A Two-Step Approach to Training Earth Scientists in AI

You can’t teach an old dog new tricks, but can you teach the current generation of Earth scientists about emerging artificial intelligence and machine learning (AI/ML) methods relevant to their research? From our experience helping run a program intended to do just that at the U.S. Department of Energy’s (DOE) Pacific Northwest National Laboratory (PNNL), the answer is yes.

Earth scientists, from those focused on the atmosphere or ocean to those studying the continents or deep subsurface, often work with extremely large—sometimes global—datasets, trying to find patterns among noisy real-world observations. AI/ML is well suited for such tasks.

Relatively few Earth scientists have been trained in artificial intelligence and machine learning (AI/ML) methods, meaning unfulfilled opportunities exist to learn from the growing volumes of Earth science data available.

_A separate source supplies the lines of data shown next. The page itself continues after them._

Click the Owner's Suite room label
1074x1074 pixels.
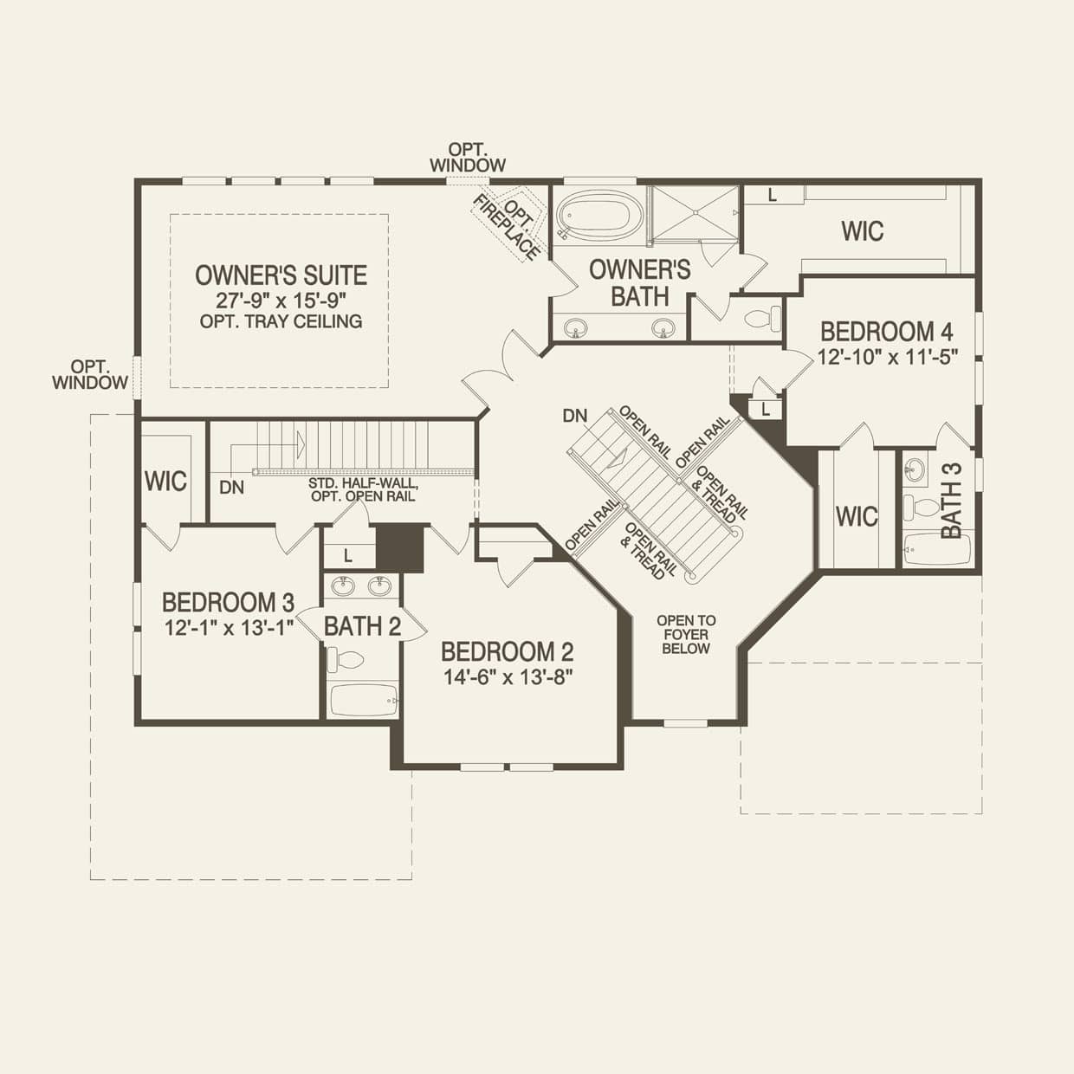(x=281, y=275)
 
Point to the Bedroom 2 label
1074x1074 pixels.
(x=507, y=651)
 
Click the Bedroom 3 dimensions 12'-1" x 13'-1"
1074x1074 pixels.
(x=229, y=628)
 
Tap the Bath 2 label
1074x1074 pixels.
(x=362, y=625)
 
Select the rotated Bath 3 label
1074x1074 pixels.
(x=950, y=501)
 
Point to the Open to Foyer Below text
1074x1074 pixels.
(x=686, y=634)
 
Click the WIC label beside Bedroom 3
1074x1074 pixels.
(x=165, y=482)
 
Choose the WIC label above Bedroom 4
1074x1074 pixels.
(x=863, y=231)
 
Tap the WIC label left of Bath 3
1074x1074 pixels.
(x=857, y=517)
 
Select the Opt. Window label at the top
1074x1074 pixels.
(x=467, y=157)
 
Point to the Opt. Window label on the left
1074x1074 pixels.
(x=89, y=374)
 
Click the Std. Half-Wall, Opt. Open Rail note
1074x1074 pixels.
(x=362, y=489)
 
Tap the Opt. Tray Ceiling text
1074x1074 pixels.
(x=281, y=321)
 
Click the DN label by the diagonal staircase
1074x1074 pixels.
(x=574, y=416)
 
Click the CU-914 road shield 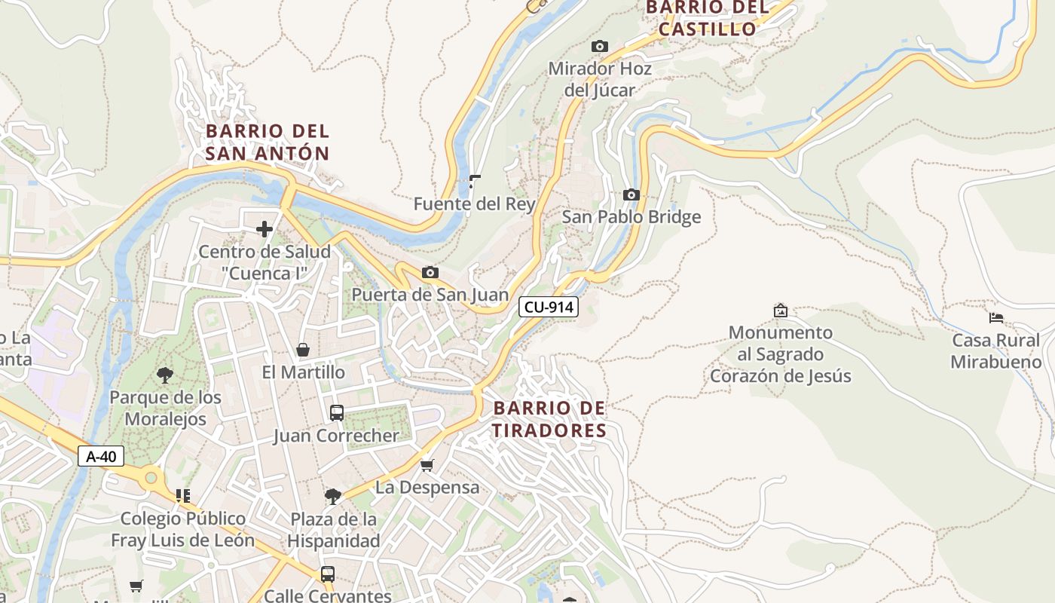pos(548,307)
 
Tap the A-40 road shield pos(101,456)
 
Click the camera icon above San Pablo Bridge pos(631,195)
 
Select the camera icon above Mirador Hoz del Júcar pos(600,47)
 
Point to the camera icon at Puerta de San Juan pos(430,272)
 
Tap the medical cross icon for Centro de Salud pos(265,229)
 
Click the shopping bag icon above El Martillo pos(303,350)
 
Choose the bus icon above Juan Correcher pos(337,413)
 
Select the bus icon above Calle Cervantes pos(328,574)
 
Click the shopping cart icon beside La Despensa pos(427,465)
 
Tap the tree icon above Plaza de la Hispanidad pos(332,496)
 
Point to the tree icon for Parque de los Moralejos pos(165,375)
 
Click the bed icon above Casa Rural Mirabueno pos(996,318)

AI/ML approaches have recently been used, for example, to replace slow, numerical representations of rainfall in a global general circulation model [Gettelman et al., 2021]. Similarly, AI/ML image detection techniques have been used with weather radar datasets to better predict short-term rainfall [Ji and Xu, 2024]. Yet relatively few domain scientists in the field have been trained in these methods, meaning unfulfilled opportunities exist to learn from the growing volumes of Earth science data available.

Several hundred data scientists work at PNNL, and for more than a decade, the lab has developed AI/ML approaches to address critical challenges in scientific discovery, energy resilience, and national security. Recent advancements in computational techniques and methodologies have sparked renewed interest in applying AI/ML across various disciplines. However, connecting the expertise of PNNL’s data scientists to Earth science research at the lab—encompassing atmospheric, hydrological, and environmental sciences—has been a challenge.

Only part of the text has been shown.